▶ Task requirements
Repeat only the stretch of lines below that runs from the line with "Website maker (570, 2146)" through the line with "[Uw voorkeuren voor", unaltered.

-- Dataset follows --

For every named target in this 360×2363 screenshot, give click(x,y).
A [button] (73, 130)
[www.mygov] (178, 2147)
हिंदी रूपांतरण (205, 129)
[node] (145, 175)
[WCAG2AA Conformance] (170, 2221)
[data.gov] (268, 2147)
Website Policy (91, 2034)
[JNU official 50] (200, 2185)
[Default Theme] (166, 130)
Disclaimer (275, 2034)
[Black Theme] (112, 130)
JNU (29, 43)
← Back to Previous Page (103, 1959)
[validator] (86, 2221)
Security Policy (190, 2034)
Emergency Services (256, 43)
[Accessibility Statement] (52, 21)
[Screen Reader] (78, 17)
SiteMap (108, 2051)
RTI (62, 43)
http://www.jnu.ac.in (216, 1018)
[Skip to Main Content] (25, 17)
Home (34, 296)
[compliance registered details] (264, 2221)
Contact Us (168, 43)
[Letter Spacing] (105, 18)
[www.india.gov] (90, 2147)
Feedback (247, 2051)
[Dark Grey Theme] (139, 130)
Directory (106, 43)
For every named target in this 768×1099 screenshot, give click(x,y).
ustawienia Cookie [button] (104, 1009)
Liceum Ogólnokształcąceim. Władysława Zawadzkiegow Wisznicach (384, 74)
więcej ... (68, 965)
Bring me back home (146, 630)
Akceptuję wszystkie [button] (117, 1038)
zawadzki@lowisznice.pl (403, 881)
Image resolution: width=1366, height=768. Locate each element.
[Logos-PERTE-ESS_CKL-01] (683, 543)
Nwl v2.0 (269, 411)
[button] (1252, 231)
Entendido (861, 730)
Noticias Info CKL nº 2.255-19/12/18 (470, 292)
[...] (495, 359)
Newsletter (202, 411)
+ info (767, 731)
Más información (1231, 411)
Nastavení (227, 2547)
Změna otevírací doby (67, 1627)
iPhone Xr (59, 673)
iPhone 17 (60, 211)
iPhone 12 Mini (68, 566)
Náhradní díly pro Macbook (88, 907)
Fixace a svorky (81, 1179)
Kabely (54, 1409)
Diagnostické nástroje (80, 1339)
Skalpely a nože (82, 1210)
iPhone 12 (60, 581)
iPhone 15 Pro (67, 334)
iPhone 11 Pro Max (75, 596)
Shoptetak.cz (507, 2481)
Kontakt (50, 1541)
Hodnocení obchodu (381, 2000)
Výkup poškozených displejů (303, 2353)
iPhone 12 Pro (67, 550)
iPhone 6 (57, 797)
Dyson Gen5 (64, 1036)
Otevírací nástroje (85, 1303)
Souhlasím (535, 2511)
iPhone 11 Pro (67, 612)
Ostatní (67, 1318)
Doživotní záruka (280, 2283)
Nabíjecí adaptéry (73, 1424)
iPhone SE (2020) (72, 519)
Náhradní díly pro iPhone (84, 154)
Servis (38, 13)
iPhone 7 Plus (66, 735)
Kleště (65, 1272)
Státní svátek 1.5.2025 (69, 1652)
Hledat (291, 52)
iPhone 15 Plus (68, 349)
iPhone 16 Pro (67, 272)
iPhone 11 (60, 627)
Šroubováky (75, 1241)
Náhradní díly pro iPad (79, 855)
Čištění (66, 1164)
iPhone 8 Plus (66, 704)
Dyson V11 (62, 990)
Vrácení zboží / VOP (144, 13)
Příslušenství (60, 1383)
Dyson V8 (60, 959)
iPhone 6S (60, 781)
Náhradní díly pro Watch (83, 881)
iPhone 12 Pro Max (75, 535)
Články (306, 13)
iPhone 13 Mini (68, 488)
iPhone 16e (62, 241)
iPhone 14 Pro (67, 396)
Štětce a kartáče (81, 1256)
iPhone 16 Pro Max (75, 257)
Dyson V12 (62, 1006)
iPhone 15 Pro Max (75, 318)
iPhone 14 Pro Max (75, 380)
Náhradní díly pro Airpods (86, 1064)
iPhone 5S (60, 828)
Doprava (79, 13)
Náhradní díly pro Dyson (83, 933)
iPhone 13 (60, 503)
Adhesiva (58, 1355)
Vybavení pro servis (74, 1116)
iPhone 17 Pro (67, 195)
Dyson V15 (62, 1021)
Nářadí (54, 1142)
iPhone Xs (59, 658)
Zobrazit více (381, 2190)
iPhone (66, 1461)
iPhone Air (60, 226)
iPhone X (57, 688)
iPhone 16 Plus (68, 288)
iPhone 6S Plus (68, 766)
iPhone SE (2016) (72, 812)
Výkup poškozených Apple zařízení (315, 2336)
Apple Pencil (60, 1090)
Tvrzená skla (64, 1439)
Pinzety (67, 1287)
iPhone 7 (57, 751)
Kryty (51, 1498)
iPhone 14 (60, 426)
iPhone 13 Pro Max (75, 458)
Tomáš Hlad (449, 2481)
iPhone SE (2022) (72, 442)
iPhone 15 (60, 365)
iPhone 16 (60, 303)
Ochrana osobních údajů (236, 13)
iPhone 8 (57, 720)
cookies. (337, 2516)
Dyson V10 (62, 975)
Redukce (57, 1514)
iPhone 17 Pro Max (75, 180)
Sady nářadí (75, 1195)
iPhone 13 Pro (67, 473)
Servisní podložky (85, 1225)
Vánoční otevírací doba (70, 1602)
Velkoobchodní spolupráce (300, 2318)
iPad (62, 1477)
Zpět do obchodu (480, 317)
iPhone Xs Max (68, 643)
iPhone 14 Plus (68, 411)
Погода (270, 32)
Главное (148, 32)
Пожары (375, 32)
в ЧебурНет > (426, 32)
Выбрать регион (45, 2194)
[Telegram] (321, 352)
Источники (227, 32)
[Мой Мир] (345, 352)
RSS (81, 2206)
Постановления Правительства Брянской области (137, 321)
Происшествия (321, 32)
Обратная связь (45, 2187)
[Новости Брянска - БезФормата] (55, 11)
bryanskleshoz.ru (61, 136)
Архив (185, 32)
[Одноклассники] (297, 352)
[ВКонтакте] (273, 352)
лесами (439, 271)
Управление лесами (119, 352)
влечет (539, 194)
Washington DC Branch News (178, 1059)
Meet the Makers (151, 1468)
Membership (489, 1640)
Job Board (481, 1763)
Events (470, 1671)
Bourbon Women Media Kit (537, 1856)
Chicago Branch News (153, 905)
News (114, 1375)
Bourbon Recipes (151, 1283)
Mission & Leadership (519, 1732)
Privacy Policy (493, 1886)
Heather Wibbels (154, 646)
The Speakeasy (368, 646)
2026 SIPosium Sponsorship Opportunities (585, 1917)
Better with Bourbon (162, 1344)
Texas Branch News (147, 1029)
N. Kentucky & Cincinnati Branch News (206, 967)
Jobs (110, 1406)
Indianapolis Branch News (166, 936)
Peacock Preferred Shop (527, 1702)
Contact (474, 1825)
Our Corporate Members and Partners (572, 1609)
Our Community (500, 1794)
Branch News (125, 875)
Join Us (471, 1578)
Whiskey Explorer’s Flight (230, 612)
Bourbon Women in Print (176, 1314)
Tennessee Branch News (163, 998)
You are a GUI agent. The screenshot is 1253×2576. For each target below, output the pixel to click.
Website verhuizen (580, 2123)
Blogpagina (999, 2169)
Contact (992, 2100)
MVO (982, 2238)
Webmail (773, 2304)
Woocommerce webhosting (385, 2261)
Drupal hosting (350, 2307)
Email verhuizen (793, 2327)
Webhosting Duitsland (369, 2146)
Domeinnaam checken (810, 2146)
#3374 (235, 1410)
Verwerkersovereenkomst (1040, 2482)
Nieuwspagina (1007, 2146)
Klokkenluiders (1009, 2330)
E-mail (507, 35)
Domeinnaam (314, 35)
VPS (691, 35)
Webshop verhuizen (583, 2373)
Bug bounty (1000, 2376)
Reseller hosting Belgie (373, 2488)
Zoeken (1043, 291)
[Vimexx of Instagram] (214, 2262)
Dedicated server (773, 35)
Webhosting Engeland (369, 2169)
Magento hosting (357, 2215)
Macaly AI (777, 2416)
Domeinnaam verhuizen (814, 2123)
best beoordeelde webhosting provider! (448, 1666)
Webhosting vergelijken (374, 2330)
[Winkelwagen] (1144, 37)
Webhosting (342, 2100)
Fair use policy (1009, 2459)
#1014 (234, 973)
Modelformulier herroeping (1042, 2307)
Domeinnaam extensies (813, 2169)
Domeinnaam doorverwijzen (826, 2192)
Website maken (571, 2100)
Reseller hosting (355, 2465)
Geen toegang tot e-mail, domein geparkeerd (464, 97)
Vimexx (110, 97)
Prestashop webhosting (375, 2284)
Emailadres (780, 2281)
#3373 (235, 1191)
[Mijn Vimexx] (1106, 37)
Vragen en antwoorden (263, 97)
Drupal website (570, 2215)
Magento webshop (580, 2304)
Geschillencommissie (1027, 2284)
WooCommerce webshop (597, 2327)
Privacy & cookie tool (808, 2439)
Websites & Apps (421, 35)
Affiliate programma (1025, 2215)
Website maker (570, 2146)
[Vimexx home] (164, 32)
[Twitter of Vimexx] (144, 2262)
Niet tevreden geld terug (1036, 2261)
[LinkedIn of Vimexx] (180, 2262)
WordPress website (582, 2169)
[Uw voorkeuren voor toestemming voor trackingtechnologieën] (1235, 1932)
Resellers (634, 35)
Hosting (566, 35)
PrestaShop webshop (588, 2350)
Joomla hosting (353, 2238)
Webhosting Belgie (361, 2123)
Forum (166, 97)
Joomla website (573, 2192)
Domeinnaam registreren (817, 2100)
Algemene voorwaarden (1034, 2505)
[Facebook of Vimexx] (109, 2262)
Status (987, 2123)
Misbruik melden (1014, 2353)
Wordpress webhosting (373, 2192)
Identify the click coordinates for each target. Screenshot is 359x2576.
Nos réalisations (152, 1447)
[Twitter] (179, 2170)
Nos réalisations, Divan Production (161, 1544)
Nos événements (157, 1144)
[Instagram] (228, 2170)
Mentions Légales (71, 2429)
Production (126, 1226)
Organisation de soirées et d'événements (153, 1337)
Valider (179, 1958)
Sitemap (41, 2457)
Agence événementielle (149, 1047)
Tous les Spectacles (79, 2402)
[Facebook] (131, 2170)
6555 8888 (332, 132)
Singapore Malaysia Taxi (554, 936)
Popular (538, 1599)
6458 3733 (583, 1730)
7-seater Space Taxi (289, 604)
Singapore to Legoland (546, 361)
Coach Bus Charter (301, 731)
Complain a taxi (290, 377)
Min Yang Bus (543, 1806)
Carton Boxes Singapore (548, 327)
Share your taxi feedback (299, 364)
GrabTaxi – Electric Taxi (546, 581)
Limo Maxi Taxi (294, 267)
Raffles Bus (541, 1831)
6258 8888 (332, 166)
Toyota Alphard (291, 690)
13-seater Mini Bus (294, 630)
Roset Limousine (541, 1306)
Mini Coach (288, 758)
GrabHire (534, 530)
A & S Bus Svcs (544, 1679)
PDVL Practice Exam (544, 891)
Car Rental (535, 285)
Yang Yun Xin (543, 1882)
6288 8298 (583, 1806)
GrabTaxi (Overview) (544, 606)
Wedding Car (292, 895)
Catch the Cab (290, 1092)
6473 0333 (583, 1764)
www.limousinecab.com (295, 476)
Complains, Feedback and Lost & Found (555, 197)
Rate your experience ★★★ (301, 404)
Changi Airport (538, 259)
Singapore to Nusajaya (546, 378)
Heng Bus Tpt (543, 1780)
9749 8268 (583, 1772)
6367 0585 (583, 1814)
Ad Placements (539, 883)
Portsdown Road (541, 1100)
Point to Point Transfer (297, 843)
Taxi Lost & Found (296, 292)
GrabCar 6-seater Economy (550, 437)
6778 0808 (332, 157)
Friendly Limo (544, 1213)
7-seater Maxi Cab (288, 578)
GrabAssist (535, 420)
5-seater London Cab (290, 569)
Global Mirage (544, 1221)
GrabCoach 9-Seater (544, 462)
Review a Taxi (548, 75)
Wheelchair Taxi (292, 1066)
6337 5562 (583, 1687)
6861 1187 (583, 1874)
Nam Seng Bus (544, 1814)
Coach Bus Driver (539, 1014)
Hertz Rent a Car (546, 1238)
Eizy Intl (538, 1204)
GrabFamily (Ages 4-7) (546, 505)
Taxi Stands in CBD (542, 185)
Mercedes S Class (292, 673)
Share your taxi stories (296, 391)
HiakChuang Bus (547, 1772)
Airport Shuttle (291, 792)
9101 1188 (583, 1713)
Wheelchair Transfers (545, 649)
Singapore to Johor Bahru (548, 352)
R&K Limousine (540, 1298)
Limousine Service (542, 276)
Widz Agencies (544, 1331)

-- Dataset concluded --

▶ Your response
Website maker (570, 2146)
[Vimexx home] (164, 32)
[Twitter of Vimexx] (144, 2262)
Niet tevreden geld terug (1036, 2261)
[LinkedIn of Vimexx] (180, 2262)
WordPress website (582, 2169)
[Uw voorkeuren voor toestemming voor trackingtechnologieën] (1235, 1932)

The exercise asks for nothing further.